I watched Slow Century, the Lance Bangs documentary about Pavement, a year ago since then I regularly think about the Lollapalooza set in ‘95 where the crowd threw mudpies thrown at you while you were performing. Did that have an effect on you and, perhaps, make you hesitant to perform?
I got hit all the time when I was in Pavement! In Montreal, on the reunion tour, a person got me with a perfect shot right in the chest with a beer while I was singing. With that, I have to say to myself, “Well, I’m getting paid to do this show so I have to carry on.”
It makes you realise that you’re doing a job and you have to keep entertaining through it. It sends you into a transactional mode, right away. Not everyone is going to like a show and they paid money to get in so I have to finish and get them out of the building.
I saw that you’ve been playing some Pavement songs on this tour. How has it been revisiting those songs?
Yeah, we’ve been doing that because it’s entertaining for the fans and people like hearing those songs. For some reason, we just randomly decided to feature tracks from the fourth album I made with Pavement, Brighten the Corners, for no real reason. It’s been really fun playing them.
Cool! It seems like, based on your live commentary via Twitter, that you enjoyed the World Cup, during the summer.
I love The World Cup, it’s pure enjoyment. I’m not into nationalism, necessarily, but it’s funny how people can be of two minds like England being so pissed off about Brexit and then the football comes on and they’re like, “Oh England!!” It’s funny how people can be divided like that.
Whenever I watch soccer games I can look at my phone. When I’m in my basement doing that, I have no one to watch the games with. My partner doesn’t like sports and my daughters couldn’t give a fuck. Also, the games were on at like eight in the morning. My kids are at school, so what else am I gonna do? Naturally, I’m going to reach over to my virtual friend, the cell phone. I’ll write things on Twitter and wait for people to write me back and it’s entertaining. Sports Twitter is funny.
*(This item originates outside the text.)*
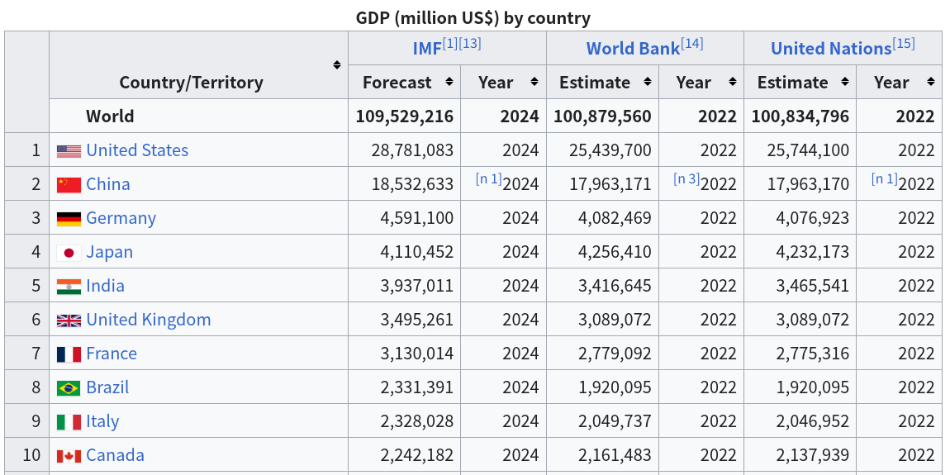950x475 pixels.
Task: Click reference 14 next to World Bank
Action: pos(692,44)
Who were you cheering for? Ireland didn’t qualify so I was rooting for Croatia because I thought Luka Modrić was amazing throughout the campaign.
I liked Croatia, I was rooting for them, too. I liked France too, that might be sacrilege to say. Every dude on that team was totally handsome. I don’t know how those guys were created but the whole team was completely sexy. During the final, I was hoping that Croatia would win, though, because you want to see the underdog succeed.
What were your World Cup 2018 highlights?
There were a lot of nail-biters during all the extra time and the penalty kick-outs, like when England beat Colombia on penalties. I don’t know if I call that my highlight, necessarily. The one I enjoyed most was probably Belgium versus Japan.
Did you have a favourite kit?
Oh yeah, I liked the Croatian one, that was really cool. I think there was a kit from a South American team that people supposedly liked, although I can’t remember that one. I’m usually not one to comment on sports uniforms but, you know, just like how I noticed that all the French dudes were really good looking, you’re looking at this field for ninety minutes and you think, “Oh, all these dudes could like be models. Hey! These outfits are pretty good, too.”
You have to understand, I’m used to just seeing the standard, old-fashioned uniforms. Then during the World Cup, I’m exposed to all these outfits that are so cool. Suddenly I’m seeing loads of cool colour combinations and I started to feel like I could be an interior decorator, or whatever, because I can tell what looks good,now!